▸ TEXT SEGMENT:
-- Begin --
Dear friends,
I am facing a serious problem with luatex and its policy tho load pattern file only in demand, English excluded. The synonyms keyword in language.dat.lua contains the list of language names for which a given pattern file is applicable. The analogous hyphennames keyword in polyglossia does more or less the same thing.

But there are language variants that require different hyphenation rules, and therefore different pattern files.

You cannot select the proper hyphenation pattern file with any specific variant of the same language.

The problem is real also in English that has several variant names and pattern files. The gloss-english.ldf is very clear about this: if the variant name involves small changes such as the way of typesetting the current date but does not involve pattern variants, the variant option (english, american, usenglish, US,english) just sets suitable boolean switches (toggles) to do the job; but variants usenglishmax, british, uk, britishmax, australian, newzeland, for example, require different hyphenation pattern files. All these switches are valid for xetex, but are excluded with luatex through such statements as \ifluatex\else...\fi.

Gloss-greek.ldf that does not have any test for checking the luatex engine, has only statements valid for xetex, and if some document containing a specification for the Greek language is typeset with luatex, the various \l@*** commands are undefined and the three Greek variants are all equated to nohyphenation.
-- End --
▸ SET TASK: Translate this sentence from the message about luatex hyphenation patterns into Spanish: "You cannot select the proper hyphenation pattern file with any specific variant of the same language."

▸ PROVIDED RECORDS:
-- Begin --
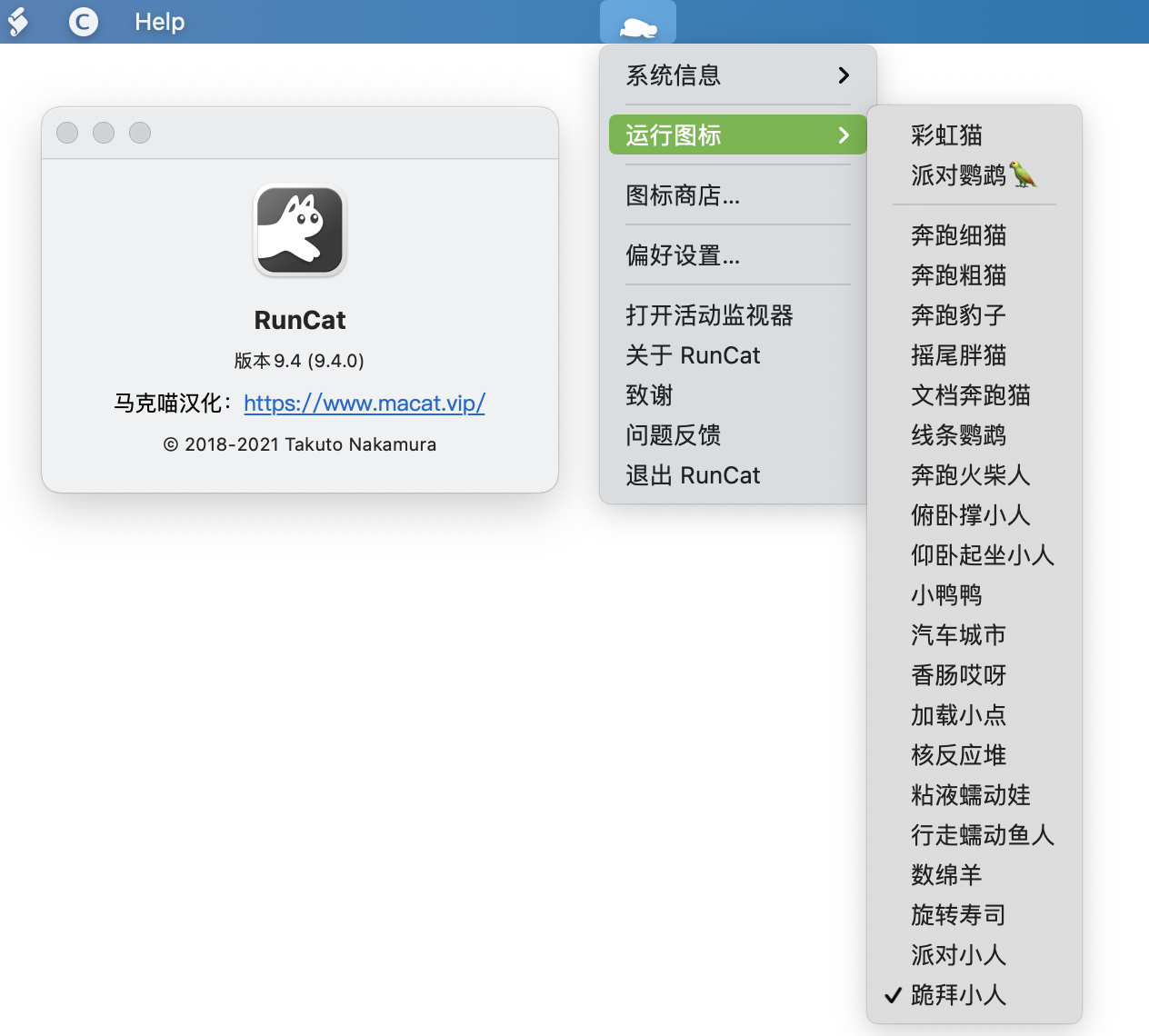This screenshot has height=1036, width=1149.
Task: Open the https://www.macat.vip/ link
Action: point(365,403)
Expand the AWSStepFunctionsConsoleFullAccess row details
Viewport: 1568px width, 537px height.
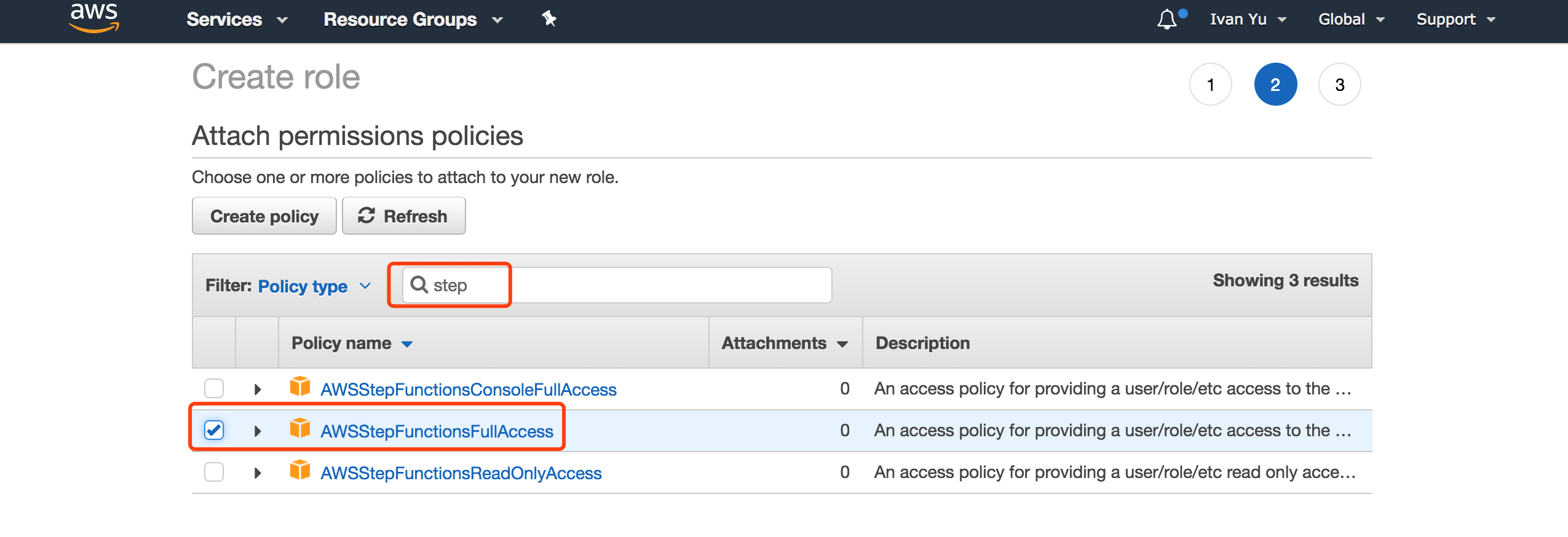click(258, 389)
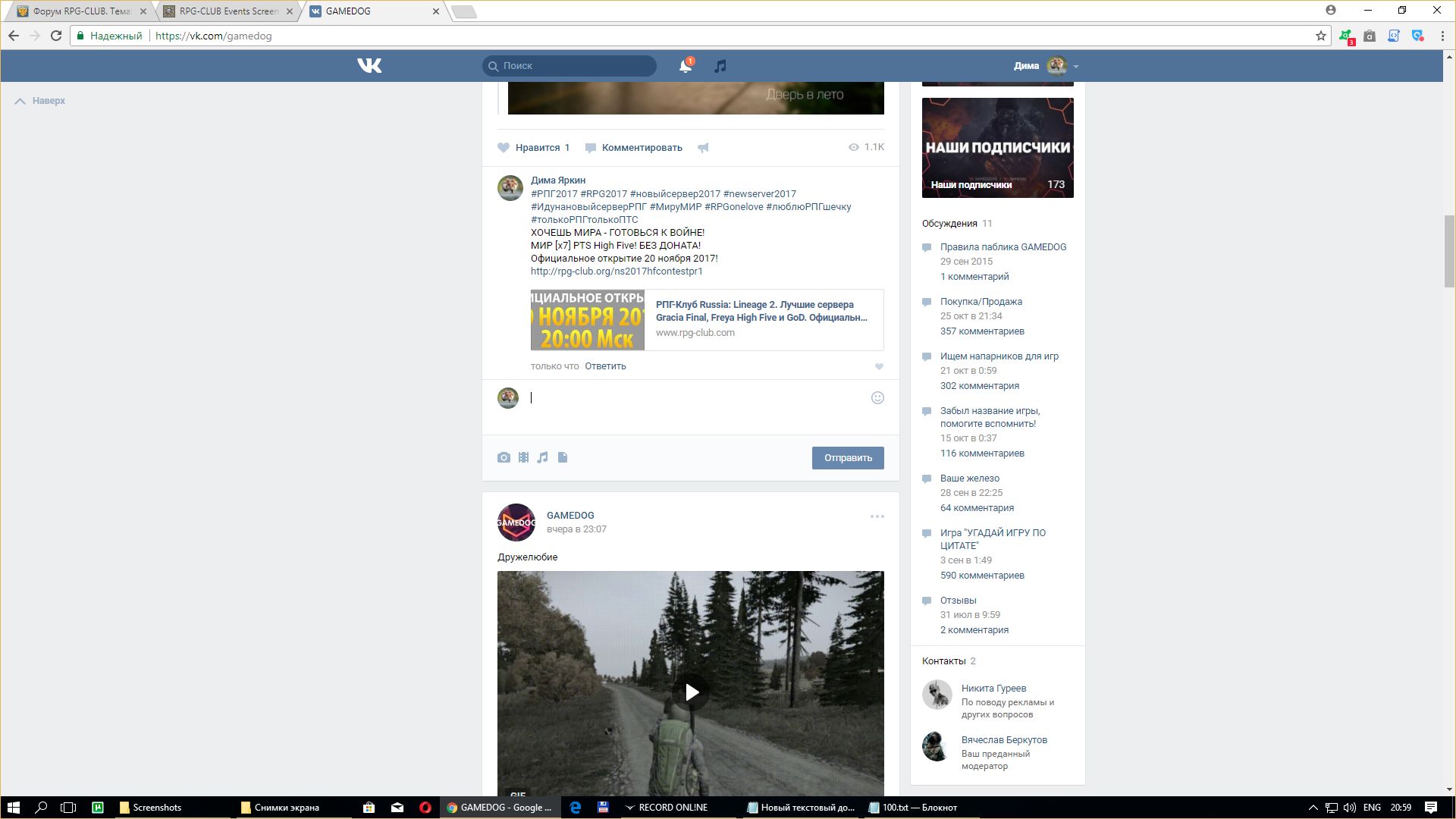Attach document file icon
The image size is (1456, 819).
click(x=563, y=457)
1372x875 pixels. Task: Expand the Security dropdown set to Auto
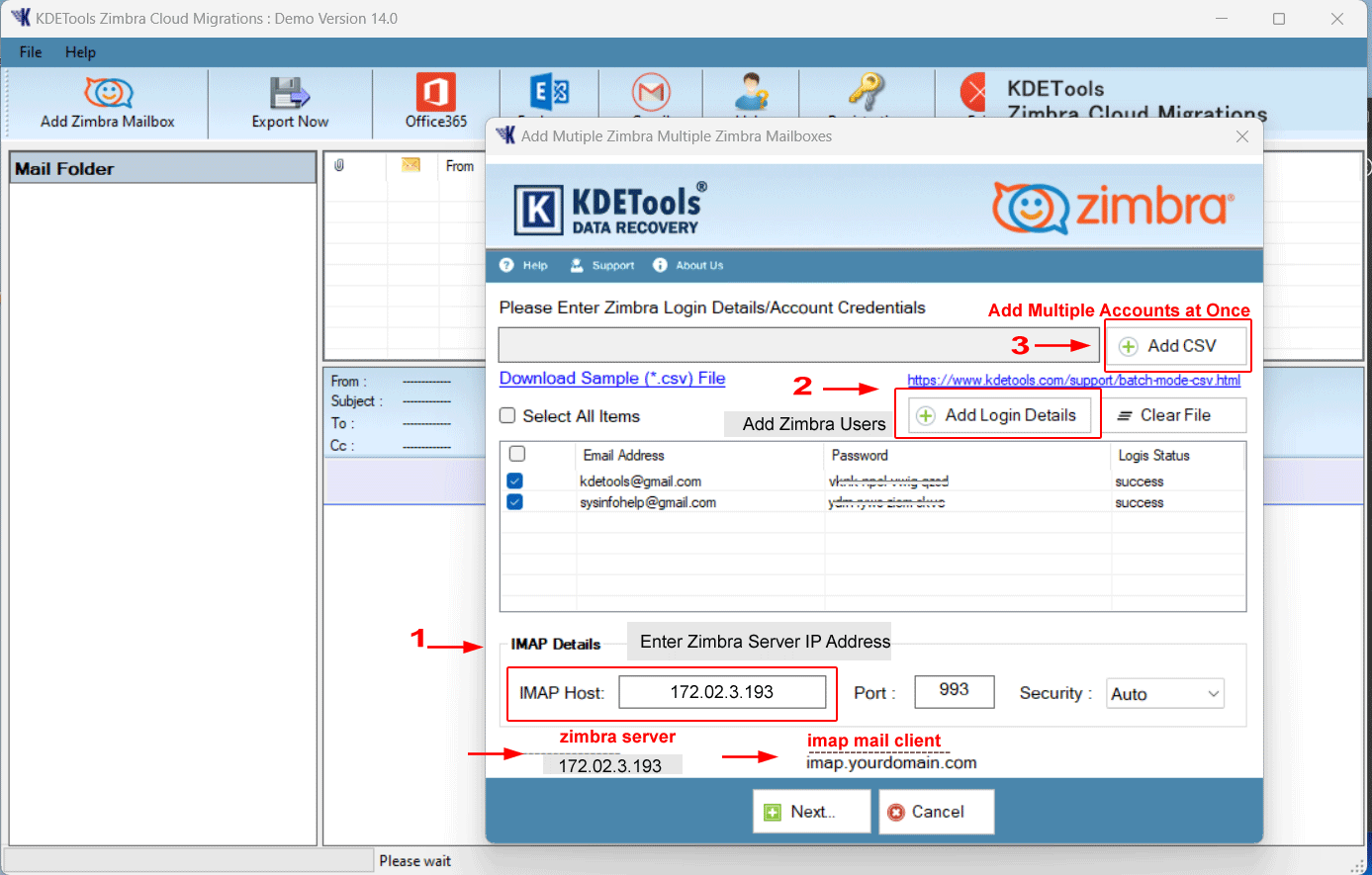[1166, 694]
-- End --
▸ EXERCISE OUTPUT: No se puede seleccionar el archivo de patrones de separación silábica adecuado con ninguna variante específica del mismo idioma.